수행할 과제:
1: 다음 (a), (b), (c)가 TF-IDF 예제 코드와 일치하는지 각각 예 또는 아니요로 답하고, 판단 근거가 되는 코드 부분을 그대로 인용하세요. (a) IDF 값을 구할 때 로그 값에 1.0을 더한다. (b) TF 함수는 문장을 대문자로 바꾼 뒤 토큰화한다. (c) TF_IDF 함수는 문장에 없는 단어의 TF 값을 0.0으로 둔다.
2: TF-IDF 예제 코드에서 self.statements에 샘플로 정의된 문장을 모두 나열하세요.
3: TF-IDF 예제 코드를 마지막 줄 다음부터 이어서 작성하세요.

본문:
══════
In [20]:
import nltk
import math
from sklearn.feature_extraction.text import TfidfVectorizer
from sklearn.metrics.pairwise import cosine_similarity

In [25]:
class TextSimilarityExample:
    # 생성자 정의
    def __init__(self):
        self.statements = [ #샘플 문장 정의
            'ruled india',
            'Chalukyas ruled Badami',
            'So many kingdoms ruled India',
            'Lalbagh is a bontanical garden in India'
        ]
    #모든 단어의 TF 정의
    def TF(self,sentence):
        words = nltk.word_tokenize(sentence.lower())
        freq = nltk.FreqDist(words)
        dictionary = {}
        for key in freq.keys():
            norm = freq[key]/float(len(words))
            dictionary[key] = norm
        return dictionary
    #문서내 모든 단어에대한  IDF 값을 찾는 IDF 정의
    def IDF(self):
        def idf(TotalNumberOfDocuments,NumberOfDocumentsWithThisWord):
            return 1.0 + math.log(TotalNumberOfDocuments/NumberOfDocumentsWithThisWord)
        numDocuments = len(self.statements)
        uniqueWords = {}
        idfValues = {}
        
        for sentence in self.statements:
            for word in nltk.word_tokenize(sentence.lower()):
                if word not in uniqueWords:
                    uniqueWords[word] =1
                else:
                    uniqueWords[word] +=1
        for word in uniqueWords:
            idfValues[word] = idf(numDocuments,uniqueWords[word])
        return idfValues
    
    #주어진 검색 문자열에 대해 모든 문서에 대한 TF_IDF를 정의
    def TF_IDF(self,query):
        words = nltk.word_tokenize(query.lower())
        idf = self.IDF()
        vectors = {}
        for sentence in self.statements:
            tf = self.TF(sentence)
            for word in words:
                tfv = tf[word] if word in tf else 0.0
                idfv = idf[word] if word in idf else 0.0
                mul = tfv * idfv
                if word not in vectors:
                    vectors[word] =[]
                vectors[word].append(mul)
══════
기록된 정보:
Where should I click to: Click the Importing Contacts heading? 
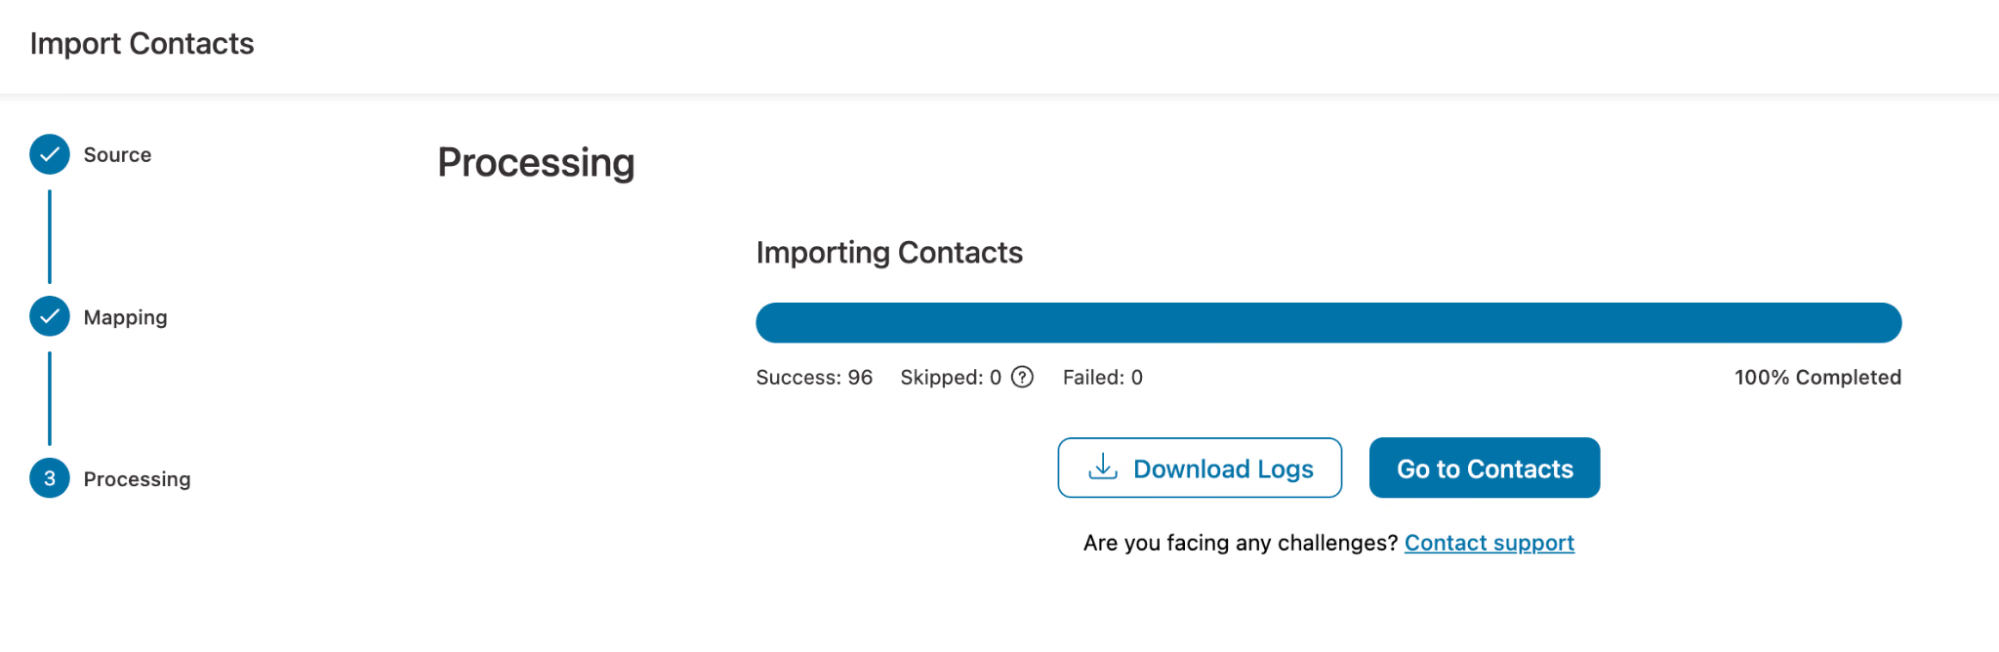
══════
결과:
1:
(a) 예: "return 1.0 + math.log(TotalNumberOfDocuments/NumberOfDocumentsWithThisWord)"
(b) 아니요: "words = nltk.word_tokenize(sentence.lower())"
(c) 예: "tfv = tf[word] if word in tf else 0.0"

2:
- 'ruled india'
- 'Chalukyas ruled Badami'
- 'So many kingdoms ruled India'
- 'Lalbagh is a bontanical garden in India'

3:
            return vectors
    #벡터의 내용을 화면에 표시
    def displayVectors(self,vectors):
        print(self.statements)
        for word in vectors:
            print("{} -> {}".format(word,vectors[word]))
    
    #scikit를 사용 -> 코사인 유사도 찾기
    def cosineSimilarity(self):
        vec = TfidfVectorizer()
        matrix = vec.fit_transform(self.statements) #TF-IDF값의 행렬 작성.
        for j in range(1,5):
            i = j -1
            print("\tsimilarity of document {} with others".format(i))
            similarity = cosine_similarity(matrix[i:j],matrix)
            print(similarity)
      
    def demo(self):
        inputQuery = self.statements[0]
        vectors = self.TF_IDF(inputQuery) #TF_IDF사용 => 벡터 생성
        self.displayVectors(vectors) # 화면 출력
        self.cosineSimilarity() #코사인 유사도 출력,
            

In [26]:
similarity = TextSimilarityExample()
similarity.demo()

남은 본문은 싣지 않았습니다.